• Aim of the exercise
Update the listing from the line containing "Click the Unsubscribe link" through the line containing "Looking at the", replacing "scrollbar" with "scroll bar" and leaving everything else unchanged.
--- START OF Listed entries ---
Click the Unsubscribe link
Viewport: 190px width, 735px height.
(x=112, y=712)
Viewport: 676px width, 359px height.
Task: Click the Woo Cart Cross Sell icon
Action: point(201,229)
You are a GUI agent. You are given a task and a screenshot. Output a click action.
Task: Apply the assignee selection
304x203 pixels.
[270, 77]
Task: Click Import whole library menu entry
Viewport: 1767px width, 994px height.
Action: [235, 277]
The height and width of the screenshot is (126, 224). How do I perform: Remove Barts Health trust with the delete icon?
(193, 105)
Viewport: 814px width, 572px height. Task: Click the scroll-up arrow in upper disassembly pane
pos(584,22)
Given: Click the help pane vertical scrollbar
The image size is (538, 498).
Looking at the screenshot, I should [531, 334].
--- END OF Listed entries ---
--- START OF Listed entries ---
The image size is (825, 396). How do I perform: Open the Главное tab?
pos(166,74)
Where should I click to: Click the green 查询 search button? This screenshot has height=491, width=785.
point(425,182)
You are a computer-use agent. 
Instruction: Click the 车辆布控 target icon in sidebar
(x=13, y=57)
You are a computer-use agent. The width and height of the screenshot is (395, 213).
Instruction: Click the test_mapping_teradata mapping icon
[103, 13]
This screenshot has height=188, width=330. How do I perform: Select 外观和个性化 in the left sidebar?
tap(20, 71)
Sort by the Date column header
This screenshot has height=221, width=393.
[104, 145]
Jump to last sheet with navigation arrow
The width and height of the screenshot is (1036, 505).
--- END OF Listed entries ---
--- START OF Listed entries ---
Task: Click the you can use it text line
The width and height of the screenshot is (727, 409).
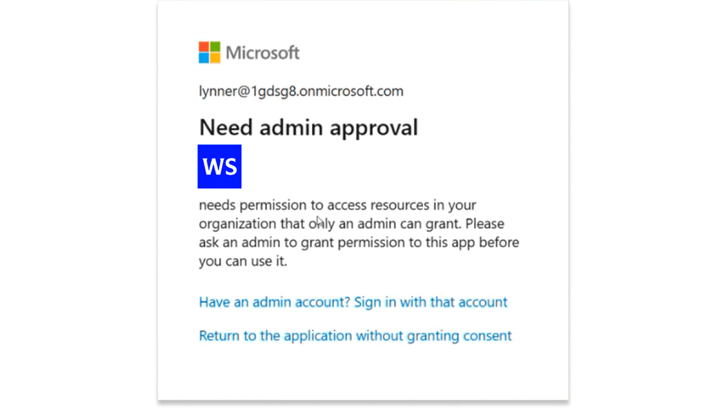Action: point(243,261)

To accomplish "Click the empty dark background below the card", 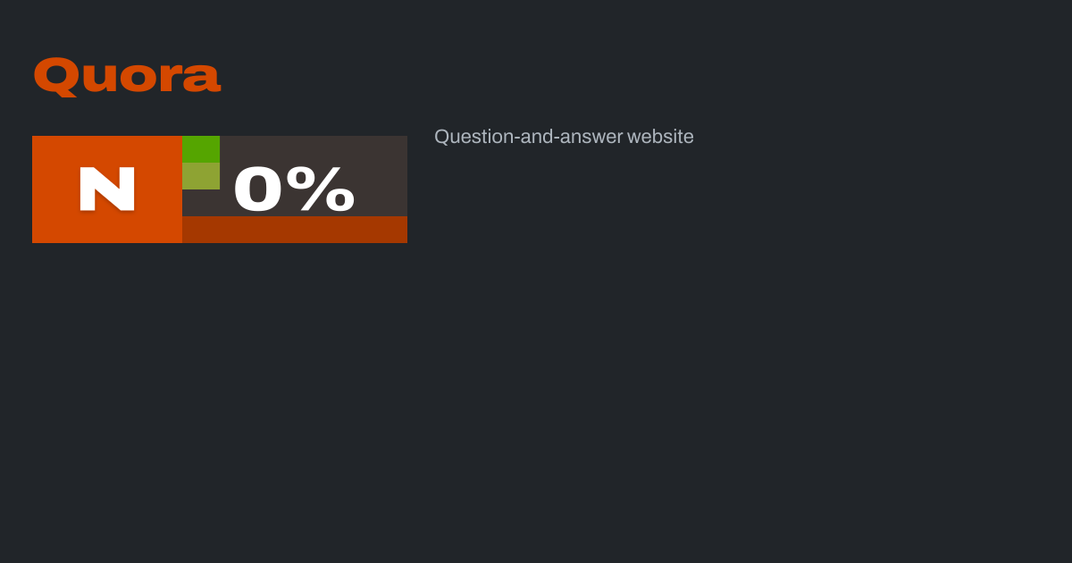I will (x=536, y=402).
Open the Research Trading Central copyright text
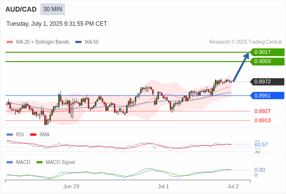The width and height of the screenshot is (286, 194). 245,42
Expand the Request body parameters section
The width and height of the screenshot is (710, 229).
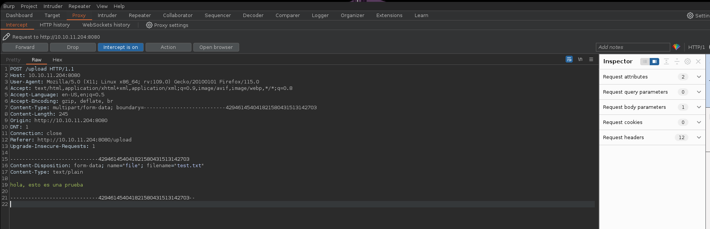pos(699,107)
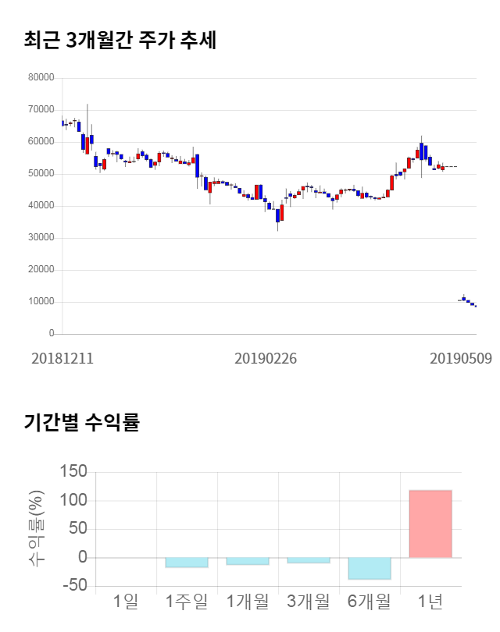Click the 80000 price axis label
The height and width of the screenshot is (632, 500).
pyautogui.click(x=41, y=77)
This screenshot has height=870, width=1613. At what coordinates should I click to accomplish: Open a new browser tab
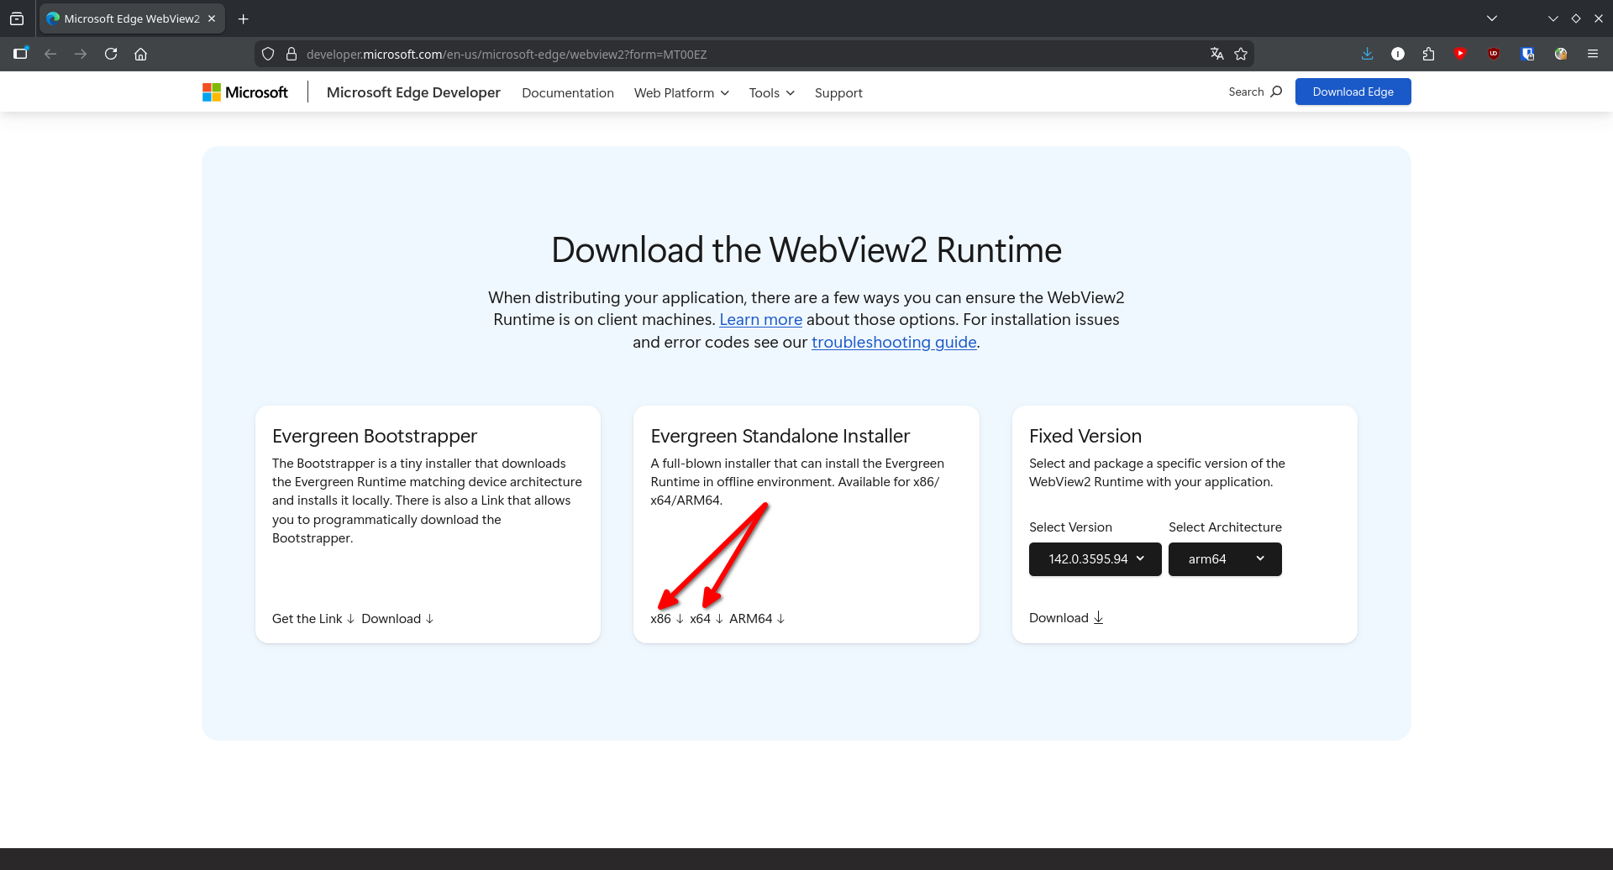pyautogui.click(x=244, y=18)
--- END OF Listed entries ---
• Correct output
Click the Unsubscribe link
Viewport: 190px width, 735px height.
(x=112, y=712)
Viewport: 676px width, 359px height.
Task: Click the Woo Cart Cross Sell icon
Action: point(201,229)
You are a GUI agent. You are given a task and a screenshot. Output a click action.
Task: Apply the assignee selection
304x203 pixels.
[270, 77]
Task: Click Import whole library menu entry
Viewport: 1767px width, 994px height.
Action: [235, 277]
The height and width of the screenshot is (126, 224). How do I perform: Remove Barts Health trust with the delete icon?
(193, 105)
Viewport: 814px width, 572px height. Task: Click the scroll-up arrow in upper disassembly pane
pos(584,22)
Given: Click the help pane vertical scroll bar
The image size is (538, 498).
Looking at the screenshot, I should [531, 334].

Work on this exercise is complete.